• _Record extracts_:
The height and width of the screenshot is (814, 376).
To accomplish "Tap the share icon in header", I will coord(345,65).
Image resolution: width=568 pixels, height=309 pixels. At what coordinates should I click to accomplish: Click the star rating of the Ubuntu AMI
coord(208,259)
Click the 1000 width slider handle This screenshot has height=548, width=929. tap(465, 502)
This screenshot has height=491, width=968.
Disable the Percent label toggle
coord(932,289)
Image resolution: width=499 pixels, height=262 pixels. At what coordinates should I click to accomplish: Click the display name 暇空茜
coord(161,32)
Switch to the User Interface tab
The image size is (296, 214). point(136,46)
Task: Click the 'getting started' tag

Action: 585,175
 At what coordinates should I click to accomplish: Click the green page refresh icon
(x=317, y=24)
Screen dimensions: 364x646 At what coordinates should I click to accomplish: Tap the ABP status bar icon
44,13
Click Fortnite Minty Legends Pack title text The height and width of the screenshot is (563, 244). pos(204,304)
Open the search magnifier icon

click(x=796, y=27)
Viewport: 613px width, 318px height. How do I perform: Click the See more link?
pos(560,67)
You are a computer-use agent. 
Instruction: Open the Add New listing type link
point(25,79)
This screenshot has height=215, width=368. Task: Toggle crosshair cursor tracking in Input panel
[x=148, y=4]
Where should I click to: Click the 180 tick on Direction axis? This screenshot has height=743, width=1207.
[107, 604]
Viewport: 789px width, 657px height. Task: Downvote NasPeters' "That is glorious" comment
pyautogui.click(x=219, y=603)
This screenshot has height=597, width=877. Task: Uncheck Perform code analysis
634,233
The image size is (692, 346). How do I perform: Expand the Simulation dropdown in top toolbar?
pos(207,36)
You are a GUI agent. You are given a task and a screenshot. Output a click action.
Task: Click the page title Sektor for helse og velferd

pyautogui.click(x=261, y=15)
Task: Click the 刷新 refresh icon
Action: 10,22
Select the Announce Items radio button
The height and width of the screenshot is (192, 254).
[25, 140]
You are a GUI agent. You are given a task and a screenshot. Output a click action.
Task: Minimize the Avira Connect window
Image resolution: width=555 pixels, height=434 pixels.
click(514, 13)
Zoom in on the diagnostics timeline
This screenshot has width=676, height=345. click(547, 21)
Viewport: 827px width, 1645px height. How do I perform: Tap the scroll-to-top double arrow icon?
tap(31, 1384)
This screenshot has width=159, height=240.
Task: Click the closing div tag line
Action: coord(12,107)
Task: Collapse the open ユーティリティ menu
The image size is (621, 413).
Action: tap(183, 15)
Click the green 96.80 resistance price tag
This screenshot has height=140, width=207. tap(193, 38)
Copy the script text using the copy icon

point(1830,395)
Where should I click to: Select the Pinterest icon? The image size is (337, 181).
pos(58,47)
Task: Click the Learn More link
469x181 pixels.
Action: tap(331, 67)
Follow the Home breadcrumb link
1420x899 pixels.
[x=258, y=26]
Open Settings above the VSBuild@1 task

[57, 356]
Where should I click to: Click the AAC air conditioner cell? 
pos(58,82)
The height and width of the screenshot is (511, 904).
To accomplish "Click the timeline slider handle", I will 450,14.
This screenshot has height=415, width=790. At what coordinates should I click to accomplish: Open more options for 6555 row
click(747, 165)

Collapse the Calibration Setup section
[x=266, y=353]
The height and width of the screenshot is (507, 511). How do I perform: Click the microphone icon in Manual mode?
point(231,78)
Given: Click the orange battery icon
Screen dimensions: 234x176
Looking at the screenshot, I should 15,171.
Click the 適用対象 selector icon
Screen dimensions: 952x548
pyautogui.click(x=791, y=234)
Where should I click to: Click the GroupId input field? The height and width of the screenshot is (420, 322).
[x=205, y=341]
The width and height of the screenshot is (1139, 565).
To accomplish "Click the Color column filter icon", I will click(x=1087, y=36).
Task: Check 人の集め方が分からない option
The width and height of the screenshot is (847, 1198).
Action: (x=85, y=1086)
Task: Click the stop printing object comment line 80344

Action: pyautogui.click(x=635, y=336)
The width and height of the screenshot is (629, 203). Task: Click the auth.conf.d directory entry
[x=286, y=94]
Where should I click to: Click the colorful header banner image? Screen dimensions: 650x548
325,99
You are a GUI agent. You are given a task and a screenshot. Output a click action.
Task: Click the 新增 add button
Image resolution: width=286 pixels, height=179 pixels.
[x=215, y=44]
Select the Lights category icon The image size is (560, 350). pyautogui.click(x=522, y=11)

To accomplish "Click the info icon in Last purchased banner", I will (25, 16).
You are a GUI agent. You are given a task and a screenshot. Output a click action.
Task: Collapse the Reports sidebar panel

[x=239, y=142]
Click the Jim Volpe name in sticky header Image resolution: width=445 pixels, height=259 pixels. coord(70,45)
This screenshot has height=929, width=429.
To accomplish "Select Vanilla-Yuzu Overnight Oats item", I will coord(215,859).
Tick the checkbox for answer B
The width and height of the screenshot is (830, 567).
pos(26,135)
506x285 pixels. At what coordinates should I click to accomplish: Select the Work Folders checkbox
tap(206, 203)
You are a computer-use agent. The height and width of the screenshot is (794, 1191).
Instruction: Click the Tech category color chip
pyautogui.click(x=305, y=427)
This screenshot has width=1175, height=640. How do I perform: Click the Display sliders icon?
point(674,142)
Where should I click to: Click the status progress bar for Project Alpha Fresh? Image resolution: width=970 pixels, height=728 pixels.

• _Task details_:
Starting at the first line and ending at the last, restate the material word for word.

• _Exercise response_:
The height and width of the screenshot is (814, 376).
To accomplish "Tap the share icon in header", I will coord(345,65).
Image resolution: width=568 pixels, height=309 pixels. At what coordinates should I click to accomplish: Click the star rating of the Ubuntu AMI
coord(208,259)
Click the 1000 width slider handle This screenshot has height=548, width=929. tap(465, 502)
This screenshot has height=491, width=968.
Disable the Percent label toggle
coord(932,289)
Image resolution: width=499 pixels, height=262 pixels. At what coordinates should I click to accomplish: Click the display name 暇空茜
coord(161,32)
Switch to the User Interface tab
The image size is (296, 214). point(136,46)
Task: Click the 'getting started' tag

Action: 585,175
 At what coordinates should I click to accomplish: Click the green page refresh icon
(x=317, y=24)
Screen dimensions: 364x646 At what coordinates should I click to accomplish: Tap the ABP status bar icon
44,13
Click Fortnite Minty Legends Pack title text The height and width of the screenshot is (563, 244). pos(204,304)
Open the search magnifier icon

click(x=796, y=27)
Viewport: 613px width, 318px height. How do I perform: Click the See more link?
pos(560,67)
You are a computer-use agent. 
Instruction: Open the Add New listing type link
point(25,79)
This screenshot has height=215, width=368. Task: Toggle crosshair cursor tracking in Input panel
[x=148, y=4]
Where should I click to: Click the 180 tick on Direction axis? This screenshot has height=743, width=1207.
[107, 604]
Viewport: 789px width, 657px height. Task: Downvote NasPeters' "That is glorious" comment
pyautogui.click(x=219, y=603)
This screenshot has height=597, width=877. Task: Uncheck Perform code analysis
634,233
The image size is (692, 346). How do I perform: Expand the Simulation dropdown in top toolbar?
pos(207,36)
You are a GUI agent. You are given a task and a screenshot. Output a click action.
Task: Click the page title Sektor for helse og velferd

pyautogui.click(x=261, y=15)
Task: Click the 刷新 refresh icon
Action: 10,22
Select the Announce Items radio button
The height and width of the screenshot is (192, 254).
[25, 140]
You are a GUI agent. You are given a task and a screenshot. Output a click action.
Task: Minimize the Avira Connect window
Image resolution: width=555 pixels, height=434 pixels.
click(514, 13)
Zoom in on the diagnostics timeline
This screenshot has width=676, height=345. click(547, 21)
Viewport: 827px width, 1645px height. How do I perform: Tap the scroll-to-top double arrow icon?
tap(31, 1384)
This screenshot has width=159, height=240.
Task: Click the closing div tag line
Action: coord(12,107)
Task: Collapse the open ユーティリティ menu
The image size is (621, 413).
Action: tap(183, 15)
Click the green 96.80 resistance price tag
This screenshot has height=140, width=207. tap(193, 38)
Copy the script text using the copy icon

point(1830,395)
Where should I click to: Select the Pinterest icon? The image size is (337, 181).
pos(58,47)
Task: Click the Learn More link
469x181 pixels.
Action: tap(331, 67)
Follow the Home breadcrumb link
1420x899 pixels.
[x=258, y=26]
Open Settings above the VSBuild@1 task

[57, 356]
Where should I click to: Click the AAC air conditioner cell? 
pos(58,82)
The height and width of the screenshot is (511, 904).
To accomplish "Click the timeline slider handle", I will 450,14.
This screenshot has height=415, width=790. At what coordinates should I click to accomplish: Open more options for 6555 row
click(747, 165)

Collapse the Calibration Setup section
[x=266, y=353]
The height and width of the screenshot is (507, 511). How do I perform: Click the microphone icon in Manual mode?
point(231,78)
Given: Click the orange battery icon
Screen dimensions: 234x176
Looking at the screenshot, I should 15,171.
Click the 適用対象 selector icon
Screen dimensions: 952x548
pyautogui.click(x=791, y=234)
Where should I click to: Click the GroupId input field? The height and width of the screenshot is (420, 322).
[x=205, y=341]
The width and height of the screenshot is (1139, 565).
To accomplish "Click the Color column filter icon", I will click(x=1087, y=36).
Task: Check 人の集め方が分からない option
The width and height of the screenshot is (847, 1198).
Action: (x=85, y=1086)
Task: Click the stop printing object comment line 80344

Action: pyautogui.click(x=635, y=336)
The width and height of the screenshot is (629, 203). Task: Click the auth.conf.d directory entry
[x=286, y=94]
Where should I click to: Click the colorful header banner image? Screen dimensions: 650x548
325,99
You are a GUI agent. You are given a task and a screenshot. Output a click action.
Task: Click the 新增 add button
Image resolution: width=286 pixels, height=179 pixels.
[x=215, y=44]
Select the Lights category icon The image size is (560, 350). pyautogui.click(x=522, y=11)

To accomplish "Click the info icon in Last purchased banner", I will (25, 16).
You are a GUI agent. You are given a task and a screenshot. Output a click action.
Task: Collapse the Reports sidebar panel

[x=239, y=142]
Click the Jim Volpe name in sticky header Image resolution: width=445 pixels, height=259 pixels. coord(70,45)
This screenshot has height=929, width=429.
To accomplish "Select Vanilla-Yuzu Overnight Oats item", I will coord(215,859).
Tick the checkbox for answer B
The width and height of the screenshot is (830, 567).
pos(26,135)
506x285 pixels. At what coordinates should I click to accomplish: Select the Work Folders checkbox
tap(206, 203)
You are a computer-use agent. The height and width of the screenshot is (794, 1191).
Instruction: Click the Tech category color chip
pyautogui.click(x=305, y=427)
This screenshot has width=1175, height=640. How do I perform: Click the Display sliders icon?
point(674,142)
Where should I click to: Click the status progress bar for Project Alpha Fresh? Image resolution: width=970 pixels, height=728 pixels.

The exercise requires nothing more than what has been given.